__Task instructions__:
Please put the lines from the line containing "Click the Customers person icon" to the line containing "Open the Users", both included, into a numbered list, leaving out any blank lines.

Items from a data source
◇ ◇ ◇ ◇
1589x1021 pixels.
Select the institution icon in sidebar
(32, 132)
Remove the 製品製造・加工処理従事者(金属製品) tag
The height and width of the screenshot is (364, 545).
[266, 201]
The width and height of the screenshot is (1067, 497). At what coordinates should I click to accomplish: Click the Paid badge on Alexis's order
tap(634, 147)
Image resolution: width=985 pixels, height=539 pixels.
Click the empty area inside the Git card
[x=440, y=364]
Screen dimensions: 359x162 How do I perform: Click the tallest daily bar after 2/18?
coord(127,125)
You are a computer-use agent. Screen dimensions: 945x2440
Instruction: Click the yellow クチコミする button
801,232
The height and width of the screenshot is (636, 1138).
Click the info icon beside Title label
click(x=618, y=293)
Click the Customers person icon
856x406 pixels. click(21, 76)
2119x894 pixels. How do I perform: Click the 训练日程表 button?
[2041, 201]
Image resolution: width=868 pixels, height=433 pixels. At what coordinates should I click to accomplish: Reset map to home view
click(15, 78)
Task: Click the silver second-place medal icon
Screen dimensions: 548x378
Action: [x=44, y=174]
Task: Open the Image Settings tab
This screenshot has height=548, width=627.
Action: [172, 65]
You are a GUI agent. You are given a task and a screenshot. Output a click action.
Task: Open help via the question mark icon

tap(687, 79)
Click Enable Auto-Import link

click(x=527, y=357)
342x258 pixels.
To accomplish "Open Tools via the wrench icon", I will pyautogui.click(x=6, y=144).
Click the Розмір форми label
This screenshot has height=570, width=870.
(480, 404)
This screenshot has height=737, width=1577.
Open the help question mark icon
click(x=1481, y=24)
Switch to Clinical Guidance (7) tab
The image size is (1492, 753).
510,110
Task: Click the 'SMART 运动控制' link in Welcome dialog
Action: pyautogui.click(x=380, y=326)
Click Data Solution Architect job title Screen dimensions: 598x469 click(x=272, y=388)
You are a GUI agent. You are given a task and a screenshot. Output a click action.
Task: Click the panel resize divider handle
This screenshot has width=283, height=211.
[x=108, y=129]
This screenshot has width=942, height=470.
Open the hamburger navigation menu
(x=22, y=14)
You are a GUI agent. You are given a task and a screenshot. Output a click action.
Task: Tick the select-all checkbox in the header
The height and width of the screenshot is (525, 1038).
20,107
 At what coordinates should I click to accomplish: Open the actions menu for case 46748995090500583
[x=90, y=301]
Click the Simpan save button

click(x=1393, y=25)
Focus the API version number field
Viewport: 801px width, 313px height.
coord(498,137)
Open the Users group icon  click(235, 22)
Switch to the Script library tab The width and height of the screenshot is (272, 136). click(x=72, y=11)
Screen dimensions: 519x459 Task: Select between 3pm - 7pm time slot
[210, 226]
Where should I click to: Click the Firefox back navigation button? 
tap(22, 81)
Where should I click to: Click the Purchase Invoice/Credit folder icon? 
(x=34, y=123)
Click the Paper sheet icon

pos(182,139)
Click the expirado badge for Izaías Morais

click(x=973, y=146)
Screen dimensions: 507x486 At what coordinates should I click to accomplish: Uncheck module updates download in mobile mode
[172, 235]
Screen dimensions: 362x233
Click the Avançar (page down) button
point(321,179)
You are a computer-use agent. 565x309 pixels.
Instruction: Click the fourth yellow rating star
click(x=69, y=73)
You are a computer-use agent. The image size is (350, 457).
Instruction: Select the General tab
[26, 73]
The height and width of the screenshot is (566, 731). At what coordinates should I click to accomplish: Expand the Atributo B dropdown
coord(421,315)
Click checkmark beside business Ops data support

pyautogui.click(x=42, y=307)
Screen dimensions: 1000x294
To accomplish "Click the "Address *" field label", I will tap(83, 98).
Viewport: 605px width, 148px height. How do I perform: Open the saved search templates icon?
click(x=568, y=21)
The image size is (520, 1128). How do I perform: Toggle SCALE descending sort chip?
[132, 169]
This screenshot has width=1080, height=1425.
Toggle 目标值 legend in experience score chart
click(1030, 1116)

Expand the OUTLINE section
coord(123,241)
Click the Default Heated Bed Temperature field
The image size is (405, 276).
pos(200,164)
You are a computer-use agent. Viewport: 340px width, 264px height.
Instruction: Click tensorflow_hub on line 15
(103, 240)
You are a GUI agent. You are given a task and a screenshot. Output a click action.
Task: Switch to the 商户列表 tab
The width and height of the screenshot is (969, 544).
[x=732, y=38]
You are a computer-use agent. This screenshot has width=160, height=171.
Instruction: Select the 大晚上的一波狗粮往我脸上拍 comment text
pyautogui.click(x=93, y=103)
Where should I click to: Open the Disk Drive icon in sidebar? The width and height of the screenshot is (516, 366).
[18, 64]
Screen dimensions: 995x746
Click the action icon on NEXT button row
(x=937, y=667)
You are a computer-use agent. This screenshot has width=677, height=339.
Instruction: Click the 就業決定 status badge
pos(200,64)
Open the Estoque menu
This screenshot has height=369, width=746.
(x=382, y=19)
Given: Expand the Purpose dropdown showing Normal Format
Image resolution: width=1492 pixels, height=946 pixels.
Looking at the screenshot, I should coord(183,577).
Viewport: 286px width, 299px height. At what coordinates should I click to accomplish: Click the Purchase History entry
◇ ◇ ◇ ◇
__Result of this exercise__:
1. Click the Customers person icon
2. 856x406 pixels. click(21, 76)
3. 2119x894 pixels. How do I perform: Click the 训练日程表 button?
4. [2041, 201]
5. Image resolution: width=868 pixels, height=433 pixels. At what coordinates should I click to accomplish: Reset map to home view
6. click(15, 78)
7. Task: Click the silver second-place medal icon
8. Screen dimensions: 548x378
9. Action: [x=44, y=174]
10. Task: Open the Image Settings tab
11. This screenshot has height=548, width=627.
12. Action: [172, 65]
13. You are a GUI agent. You are given a task and a screenshot. Output a click action.
14. Task: Open help via the question mark icon
15. tap(687, 79)
16. Click Enable Auto-Import link
17. click(x=527, y=357)
18. 342x258 pixels.
19. To accomplish "Open Tools via the wrench icon", I will pyautogui.click(x=6, y=144).
20. Click the Розмір форми label
21. This screenshot has height=570, width=870.
22. (480, 404)
23. This screenshot has height=737, width=1577.
24. Open the help question mark icon
25. click(x=1481, y=24)
26. Switch to Clinical Guidance (7) tab
27. The image size is (1492, 753).
28. 510,110
29. Task: Click the 'SMART 运动控制' link in Welcome dialog
30. Action: pyautogui.click(x=380, y=326)
31. Click Data Solution Architect job title Screen dimensions: 598x469 click(x=272, y=388)
32. You are a GUI agent. You are given a task and a screenshot. Output a click action.
33. Task: Click the panel resize divider handle
34. This screenshot has width=283, height=211.
35. [x=108, y=129]
36. This screenshot has width=942, height=470.
37. Open the hamburger navigation menu
38. (x=22, y=14)
39. You are a GUI agent. You are given a task and a screenshot. Output a click action.
40. Task: Tick the select-all checkbox in the header
41. The height and width of the screenshot is (525, 1038).
42. 20,107
43.  At what coordinates should I click to accomplish: Open the actions menu for case 46748995090500583
44. [x=90, y=301]
45. Click the Simpan save button
46. click(x=1393, y=25)
47. Focus the API version number field
48. Viewport: 801px width, 313px height.
49. coord(498,137)
50. Open the Users group icon  click(235, 22)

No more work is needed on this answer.